Figure 2.

Comparison between TVMV and TEV proteases. (A) Stereoview of superposition of the crystal structures of TVMV (Chain B, gray) and TEV (PDB ID: 1LVB, Chain A, magenta) proteases with their peptide substrates. Secondary structure elements are labeled according to the TVMV structure. Canonical peptide substrates bound to TVMV and TEV proteases are shown in green and yellow, respectively. The N- and C-termini of the proteases are labeled in blue and red, respectively. The side chains of the mutated catalytic residue (C151A in TVMV protease) from both structures are shown as cyan spheres. (B) Sequence alignment of TVMV (gray) and TEV (magenta) proteases. The secondary structures were determined by the results from iMolTalk server (http://i.moltalk.org/). β-strands and α-helices are numbered and 3₁₀-helices are labeled A–C. Identical residues are shaded in cyan.
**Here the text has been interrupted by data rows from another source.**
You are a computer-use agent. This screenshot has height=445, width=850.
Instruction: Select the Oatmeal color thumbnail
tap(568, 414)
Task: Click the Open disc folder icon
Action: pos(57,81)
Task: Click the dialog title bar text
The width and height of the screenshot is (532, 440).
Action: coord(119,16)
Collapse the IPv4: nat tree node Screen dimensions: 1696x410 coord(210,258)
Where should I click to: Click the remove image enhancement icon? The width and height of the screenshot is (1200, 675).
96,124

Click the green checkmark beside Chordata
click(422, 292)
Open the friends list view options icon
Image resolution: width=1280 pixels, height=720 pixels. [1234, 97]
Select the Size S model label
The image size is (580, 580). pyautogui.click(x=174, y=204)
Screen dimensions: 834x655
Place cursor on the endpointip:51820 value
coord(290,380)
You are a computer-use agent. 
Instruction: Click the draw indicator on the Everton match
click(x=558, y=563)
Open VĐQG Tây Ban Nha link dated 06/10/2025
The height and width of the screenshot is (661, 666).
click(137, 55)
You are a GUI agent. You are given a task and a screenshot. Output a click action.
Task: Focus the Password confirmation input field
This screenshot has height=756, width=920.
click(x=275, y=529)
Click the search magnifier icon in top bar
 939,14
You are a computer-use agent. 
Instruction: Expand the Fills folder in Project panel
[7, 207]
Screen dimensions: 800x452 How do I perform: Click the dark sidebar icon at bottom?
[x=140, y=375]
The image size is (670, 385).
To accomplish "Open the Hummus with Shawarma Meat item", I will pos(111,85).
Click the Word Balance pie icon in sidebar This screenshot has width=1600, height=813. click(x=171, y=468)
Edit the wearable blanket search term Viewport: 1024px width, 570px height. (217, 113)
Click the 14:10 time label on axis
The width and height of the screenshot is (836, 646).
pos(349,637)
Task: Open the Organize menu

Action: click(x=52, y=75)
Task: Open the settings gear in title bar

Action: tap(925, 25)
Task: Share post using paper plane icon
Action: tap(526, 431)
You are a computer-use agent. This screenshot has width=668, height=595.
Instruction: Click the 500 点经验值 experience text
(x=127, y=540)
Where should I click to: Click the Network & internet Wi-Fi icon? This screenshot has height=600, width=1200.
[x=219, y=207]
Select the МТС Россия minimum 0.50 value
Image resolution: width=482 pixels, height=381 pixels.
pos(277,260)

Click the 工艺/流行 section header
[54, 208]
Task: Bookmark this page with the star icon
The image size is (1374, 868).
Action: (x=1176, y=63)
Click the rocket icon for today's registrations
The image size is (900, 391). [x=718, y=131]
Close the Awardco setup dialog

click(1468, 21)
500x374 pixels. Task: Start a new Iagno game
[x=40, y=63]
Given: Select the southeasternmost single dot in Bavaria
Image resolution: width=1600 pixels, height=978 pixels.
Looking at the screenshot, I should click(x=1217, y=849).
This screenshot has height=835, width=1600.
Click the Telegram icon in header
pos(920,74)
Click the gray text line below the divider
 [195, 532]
Two surface entropy reduction mutation sites (K65&K67) are shaded in yellow. The active-site cysteine residues are shaded in salmon. The self-cleavage site within TEV protease is indicated by the yellow arrow. The C-termini of available crystal structure models of TEV protease (PDB ID: 1LVB and 1LVM) are denoted by the brown arrow. The C-terminus of the truncated TVMV protease (TVMV^1–217 protease) investigated in this study is indicated by the green arrow. (C) Surface representation of TVMV (left) and TEV (right) proteases viewed at the same angle.